Beauté : les nouveaux acteurs du bio

Face à la défiance grandissante des consommateurs, les grands groupes de cosmétiques investissent le secteur green avec une offre accessible et des produits engagés. 

En 2018, les ventes de cosmétiques traditionnels se sont effondrées, la faute à une inquiétude croissante quant à la composition des produits et à une déconsommation assumée. Moins de produits, plus de transparence et d’écoresponsabilité, le message des consommateurs est clair et sans ambiguïté. En trois ans, le chiffre d’affaires de l’hygiène-beauté en supermarchés a d’ailleurs baissé de 470 millions d’euros selon l’Iri (Information Resources, Inc). Parallèlement, les achats de cosmétiques bio ont progressé de 36 % et l’application Yuka, qui décrypte les listes d’ingrédients et identifie les actifs polémiques, a atteint les 5 millions de visiteurs mensuels. Plus le choix donc pour les grands acteurs du marché, il est temps de passer au vert !

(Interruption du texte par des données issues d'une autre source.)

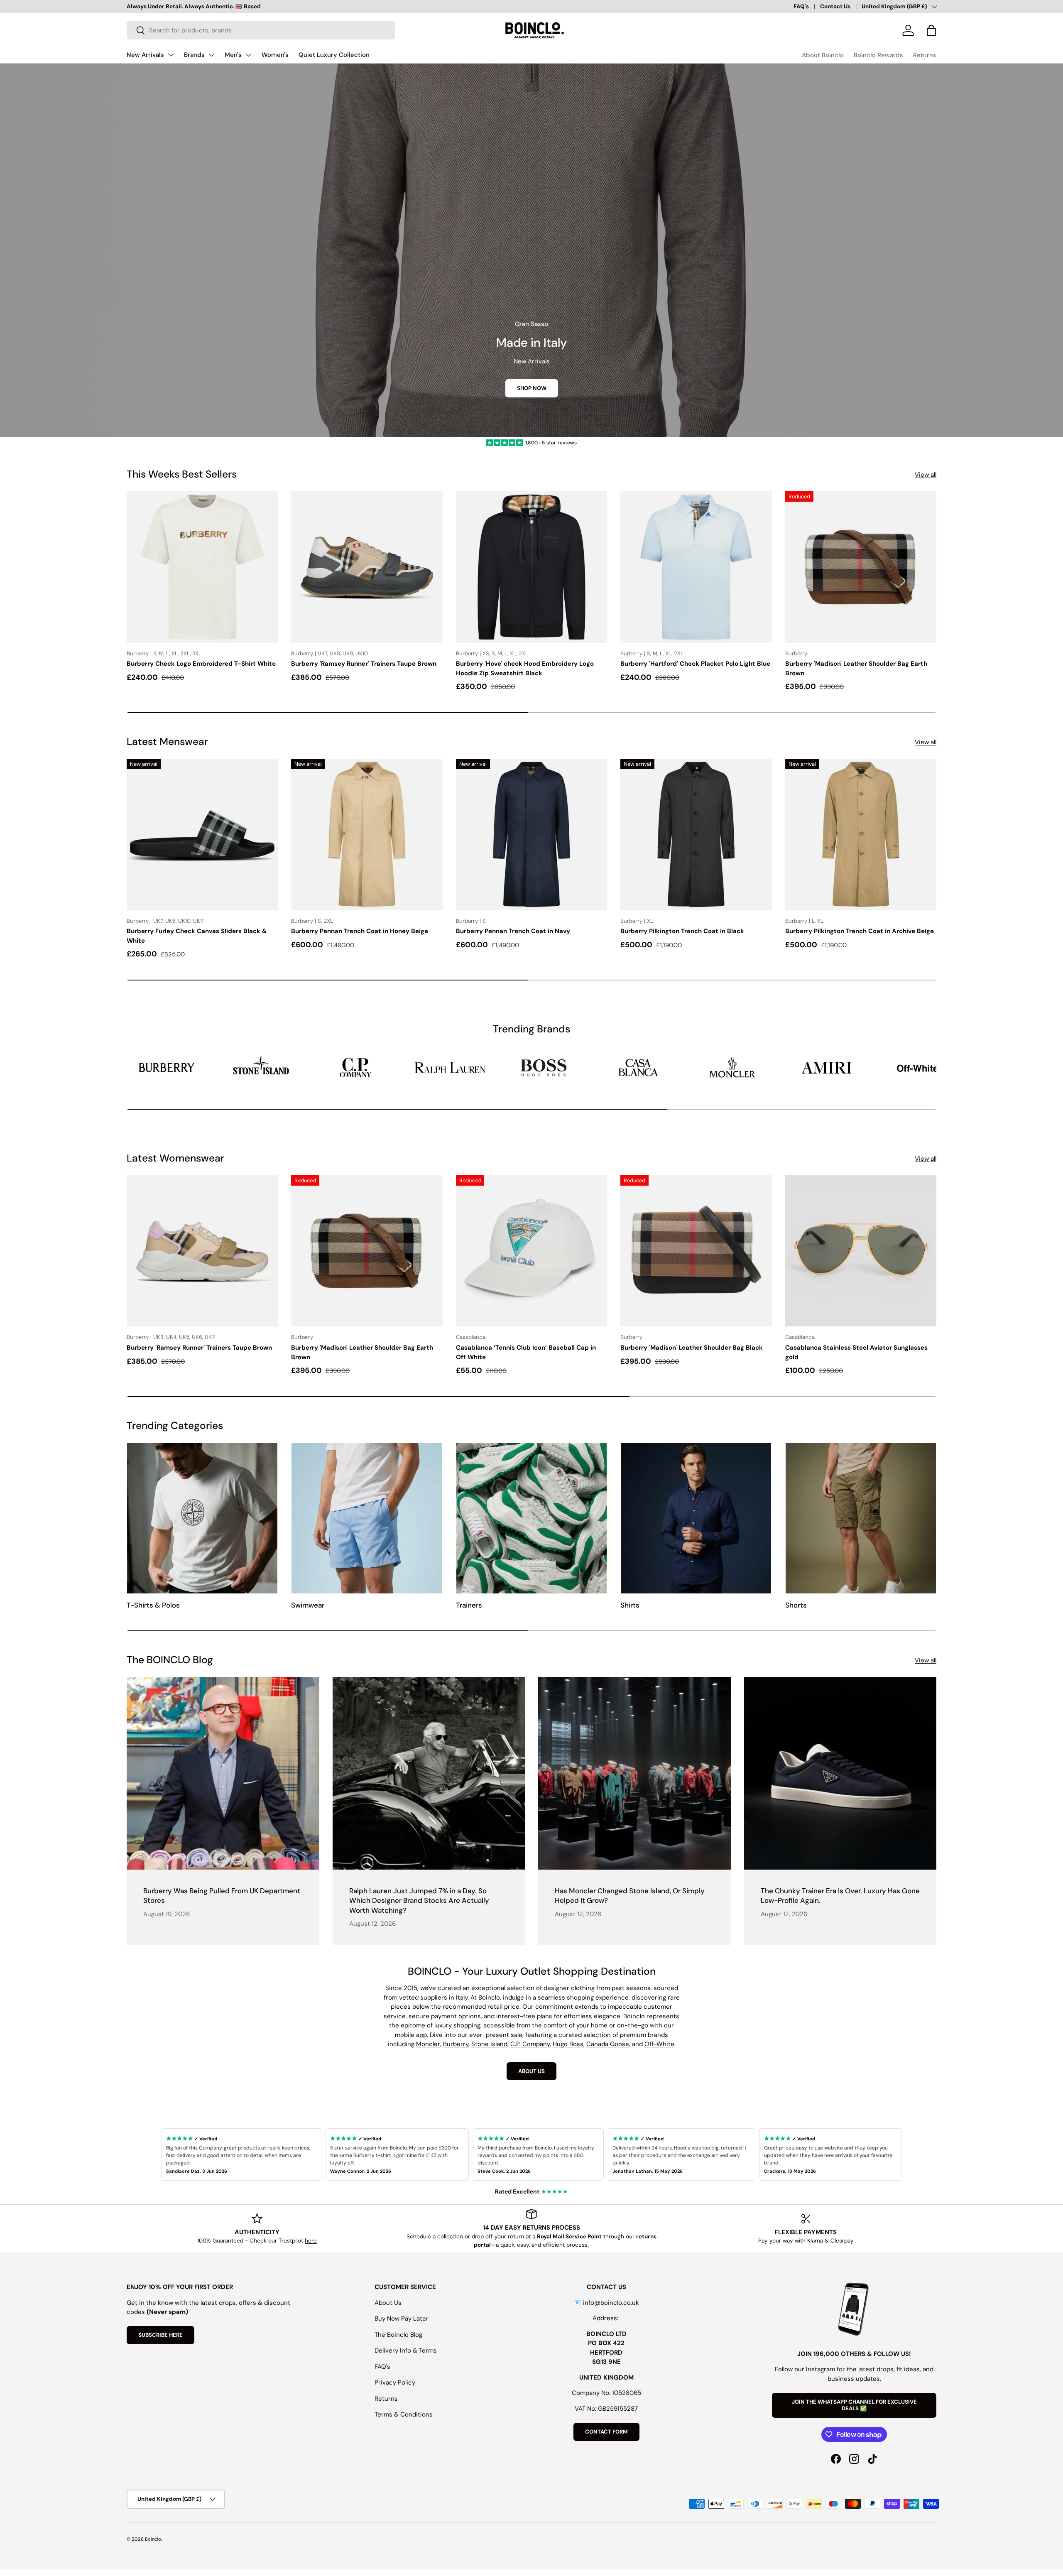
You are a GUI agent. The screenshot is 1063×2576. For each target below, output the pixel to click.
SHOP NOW (531, 388)
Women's (275, 55)
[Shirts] (696, 1518)
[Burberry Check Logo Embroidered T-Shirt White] (202, 566)
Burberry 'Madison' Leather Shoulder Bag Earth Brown (856, 668)
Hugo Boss (568, 2044)
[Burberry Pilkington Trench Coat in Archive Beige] (860, 834)
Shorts (796, 1605)
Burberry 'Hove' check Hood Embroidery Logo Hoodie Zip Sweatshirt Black (525, 668)
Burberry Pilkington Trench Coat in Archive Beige (859, 931)
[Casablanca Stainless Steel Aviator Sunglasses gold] (860, 1250)
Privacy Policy (395, 2382)
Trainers (469, 1605)
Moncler (428, 2044)
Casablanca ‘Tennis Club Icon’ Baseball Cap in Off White (526, 1352)
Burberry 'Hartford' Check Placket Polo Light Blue (695, 663)
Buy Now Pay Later (402, 2318)
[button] (931, 30)
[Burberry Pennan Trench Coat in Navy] (531, 834)
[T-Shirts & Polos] (202, 1518)
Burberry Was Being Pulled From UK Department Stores (221, 1895)
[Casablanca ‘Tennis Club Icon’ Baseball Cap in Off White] (531, 1250)
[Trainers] (531, 1518)
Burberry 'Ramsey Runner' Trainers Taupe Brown (363, 663)
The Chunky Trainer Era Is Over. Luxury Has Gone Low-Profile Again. (840, 1895)
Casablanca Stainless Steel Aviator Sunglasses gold (856, 1352)
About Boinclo (823, 55)
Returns (924, 55)
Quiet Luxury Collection (334, 55)
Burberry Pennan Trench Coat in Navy (513, 931)
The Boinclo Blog (398, 2335)
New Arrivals (145, 55)
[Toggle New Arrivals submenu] (171, 55)
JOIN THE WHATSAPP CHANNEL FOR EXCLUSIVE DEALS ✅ (854, 2405)
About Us (388, 2303)
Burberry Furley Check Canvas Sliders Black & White (197, 936)
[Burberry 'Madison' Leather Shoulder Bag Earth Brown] (860, 566)
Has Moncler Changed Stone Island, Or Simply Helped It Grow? (630, 1895)
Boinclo (153, 2539)
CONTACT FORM (606, 2431)
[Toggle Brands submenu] (211, 55)
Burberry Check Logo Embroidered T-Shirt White (201, 663)
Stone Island (489, 2044)
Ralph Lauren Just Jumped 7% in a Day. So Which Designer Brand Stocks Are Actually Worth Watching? (419, 1900)
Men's (233, 55)
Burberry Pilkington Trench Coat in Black (682, 931)
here (311, 2240)
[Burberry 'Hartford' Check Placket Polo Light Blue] (696, 566)
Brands (194, 55)
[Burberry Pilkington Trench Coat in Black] (696, 834)
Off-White (659, 2044)
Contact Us (835, 6)
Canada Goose (607, 2044)
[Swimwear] (366, 1518)
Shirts (629, 1605)
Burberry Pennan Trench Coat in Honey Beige (359, 931)
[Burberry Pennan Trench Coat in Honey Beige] (366, 834)
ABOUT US (531, 2071)
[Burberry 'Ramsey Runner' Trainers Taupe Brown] (366, 566)
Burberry (455, 2044)
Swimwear (307, 1605)
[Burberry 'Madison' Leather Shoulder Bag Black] (696, 1250)
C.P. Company (530, 2044)
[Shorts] (861, 1518)
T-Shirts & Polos (153, 1605)
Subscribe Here (160, 2334)
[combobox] (261, 30)
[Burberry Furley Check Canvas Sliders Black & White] (202, 834)
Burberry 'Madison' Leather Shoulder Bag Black (691, 1347)
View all (925, 475)
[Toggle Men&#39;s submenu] (248, 55)
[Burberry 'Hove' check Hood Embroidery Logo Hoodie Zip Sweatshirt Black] (531, 566)
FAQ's (801, 6)
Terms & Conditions (404, 2414)
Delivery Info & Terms (406, 2350)
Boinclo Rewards (878, 55)
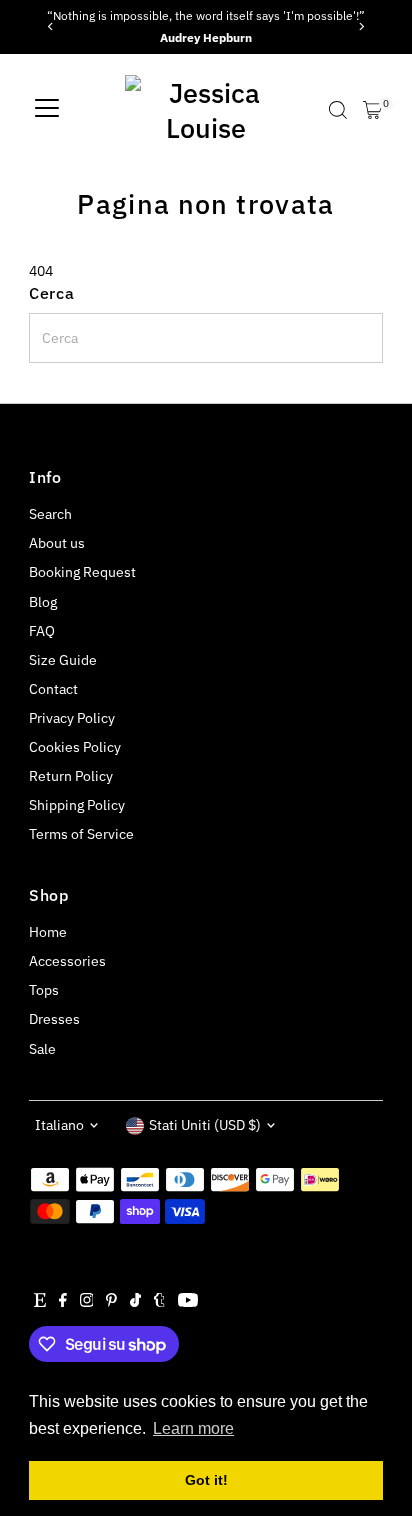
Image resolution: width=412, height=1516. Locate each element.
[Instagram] (87, 1302)
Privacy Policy (72, 718)
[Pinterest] (111, 1302)
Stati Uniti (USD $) (205, 1125)
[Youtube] (188, 1302)
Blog (43, 602)
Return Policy (71, 776)
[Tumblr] (159, 1302)
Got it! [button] (206, 1480)
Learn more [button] (193, 1428)
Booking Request (82, 572)
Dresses (54, 1019)
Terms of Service (81, 834)
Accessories (67, 961)
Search (50, 514)
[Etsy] (40, 1302)
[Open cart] (372, 110)
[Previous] (51, 26)
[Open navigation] (47, 110)
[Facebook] (63, 1302)
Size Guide (63, 660)
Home (48, 932)
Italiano (59, 1125)
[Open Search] (338, 110)
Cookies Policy (75, 747)
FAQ (42, 631)
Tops (44, 990)
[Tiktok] (135, 1302)
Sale (42, 1049)
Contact (53, 689)
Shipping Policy (77, 805)
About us (57, 543)
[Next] (360, 26)
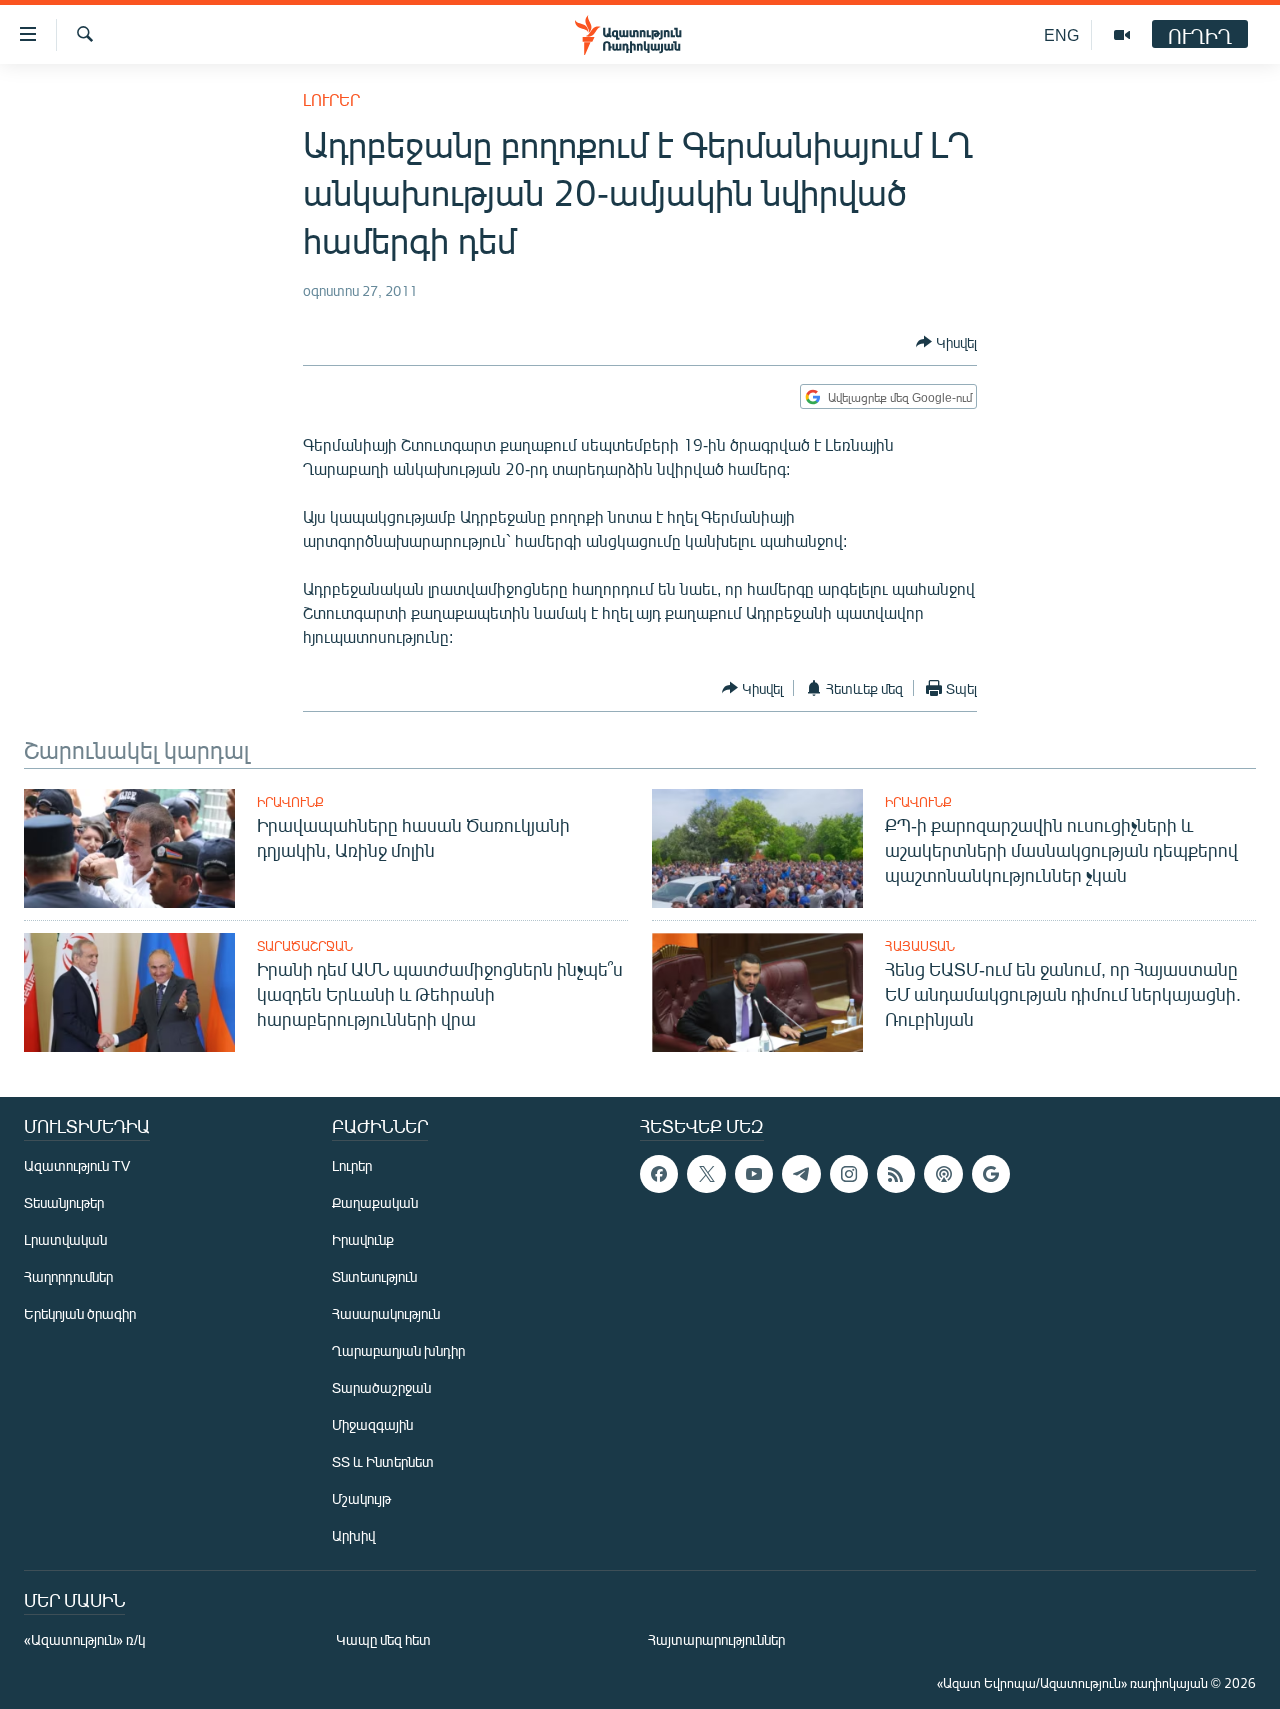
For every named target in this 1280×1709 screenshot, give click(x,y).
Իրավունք (290, 802)
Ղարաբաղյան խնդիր (398, 1350)
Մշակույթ (361, 1498)
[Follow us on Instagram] (849, 1174)
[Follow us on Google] (991, 1174)
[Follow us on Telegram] (801, 1174)
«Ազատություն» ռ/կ (84, 1639)
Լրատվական (65, 1239)
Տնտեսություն (374, 1276)
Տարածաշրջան (305, 946)
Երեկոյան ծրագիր (80, 1313)
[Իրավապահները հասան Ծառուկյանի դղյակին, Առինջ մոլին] (129, 848)
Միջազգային (372, 1424)
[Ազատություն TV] (1122, 35)
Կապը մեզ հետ (383, 1639)
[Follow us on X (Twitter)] (706, 1174)
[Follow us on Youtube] (754, 1174)
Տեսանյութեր (64, 1202)
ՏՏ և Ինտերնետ (383, 1461)
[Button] (946, 342)
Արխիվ (353, 1535)
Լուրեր (331, 99)
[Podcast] (943, 1174)
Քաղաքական (375, 1202)
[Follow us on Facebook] (659, 1174)
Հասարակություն (386, 1313)
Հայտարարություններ (716, 1639)
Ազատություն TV (77, 1165)
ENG (1061, 34)
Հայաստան (920, 946)
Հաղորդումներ (68, 1276)
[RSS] (896, 1174)
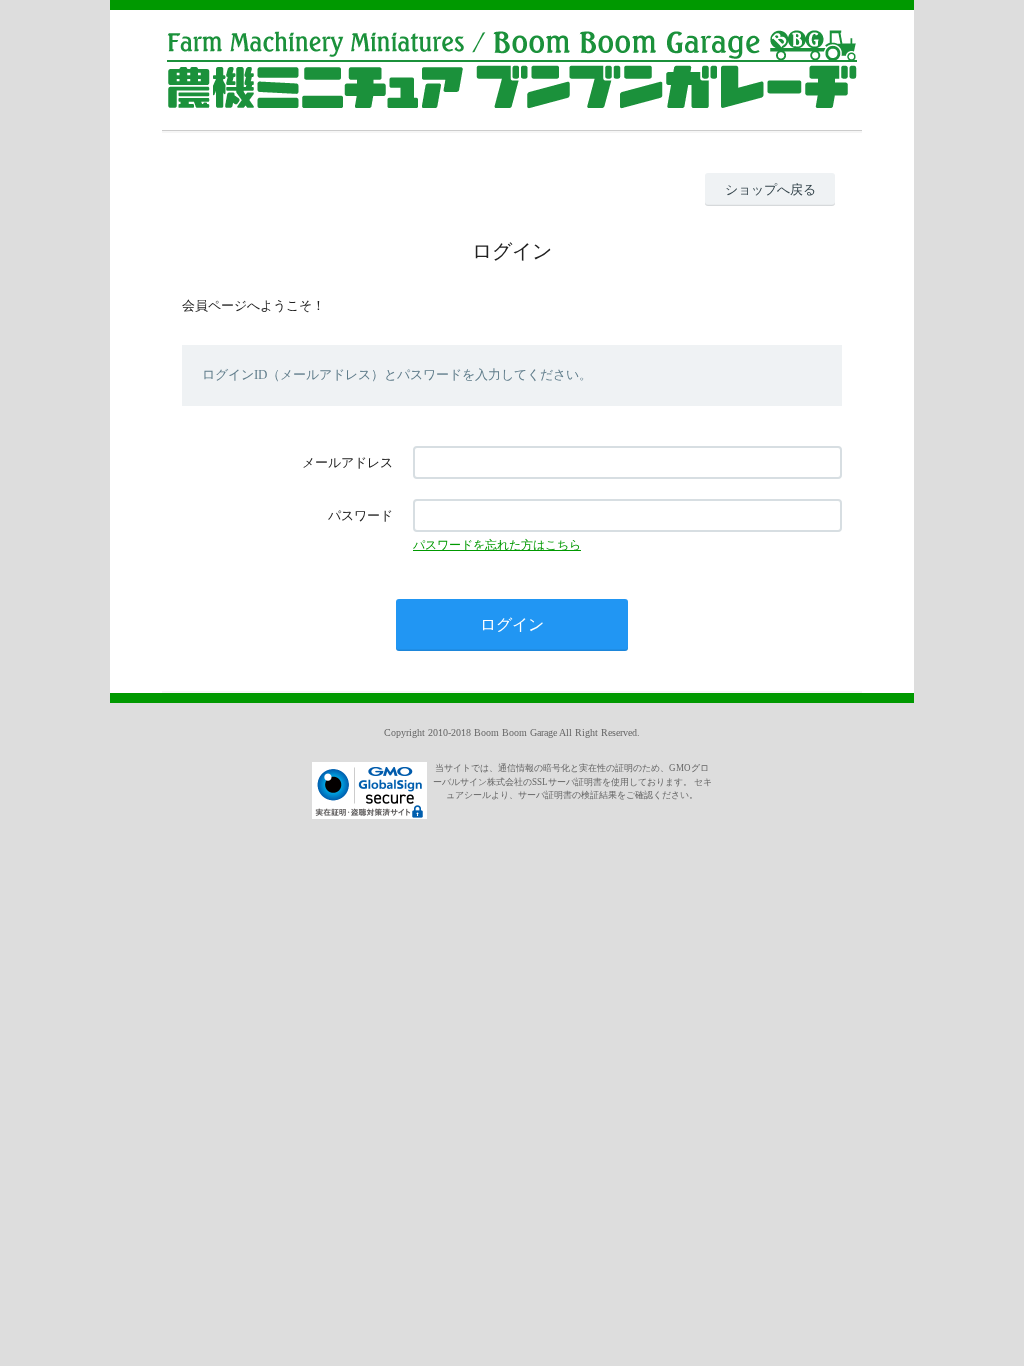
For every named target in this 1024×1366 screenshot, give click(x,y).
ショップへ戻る (770, 189)
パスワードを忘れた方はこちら (497, 545)
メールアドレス (347, 462)
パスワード (360, 515)
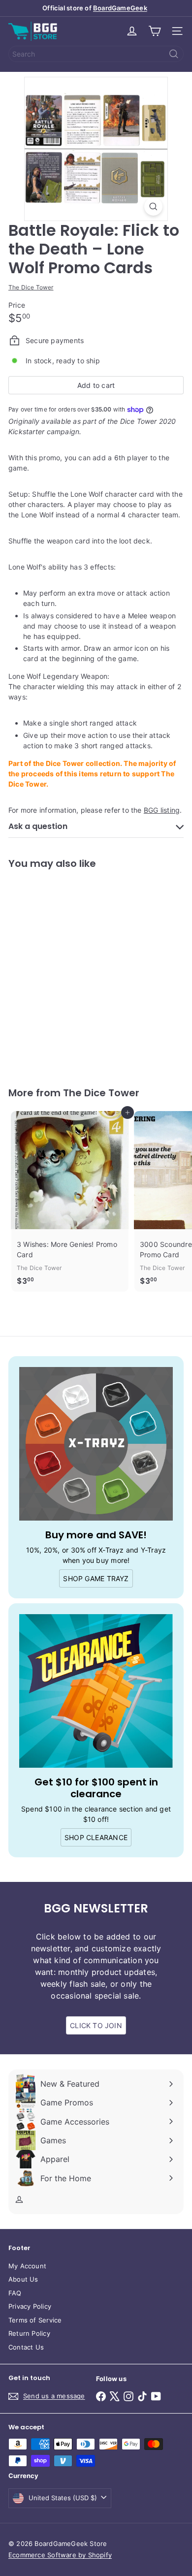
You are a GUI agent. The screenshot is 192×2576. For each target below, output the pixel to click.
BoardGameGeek (120, 8)
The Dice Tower (101, 1093)
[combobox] (96, 54)
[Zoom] (153, 206)
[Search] (174, 54)
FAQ (15, 2293)
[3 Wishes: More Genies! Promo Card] (70, 1201)
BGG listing (162, 810)
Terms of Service (35, 2320)
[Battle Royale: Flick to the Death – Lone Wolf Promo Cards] (70, 972)
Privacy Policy (29, 2306)
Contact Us (26, 2347)
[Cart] (154, 31)
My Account (27, 2266)
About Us (23, 2279)
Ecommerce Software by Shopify (60, 2555)
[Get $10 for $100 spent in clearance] (96, 1691)
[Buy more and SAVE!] (96, 1444)
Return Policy (29, 2333)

n virage déjà amorcé par les leaders du secteur : L’Oréal a lancé son offensive green avec Garnier Bio et La Provençale, tandis qu’Unilever contre-attaquait avec sa marque Love Beauty and Planet et que Henkel renchérissait avec l’arrivée de N.A.E. (Naturale Antica Erboristeria) sur les linéaires. « Nous avions déjà supprimé les parabens et les silicones de nos formules et évolué vers davantage de naturalité, explique Delphine Viguier-Hovasse, directrice générale Garnier International. Mais nous avons senti que le besoin d’un label, d’une instance extérieure, devenait nécessaire pour finir de rassurer. Et cette fois, le timing était bon. En 2009, nous avions lancé un anti-âge bio, mais la demande n’était pas encore là et les formules restaient chères et non abouties. Nous n’étions pas prêts à faire des concessions entre qualité et plaisir. Aujourd’hui, le savoir-faire industriel a permis de monter en gamme et de proposer des produits à la fois abordables et efficaces. » Une(...)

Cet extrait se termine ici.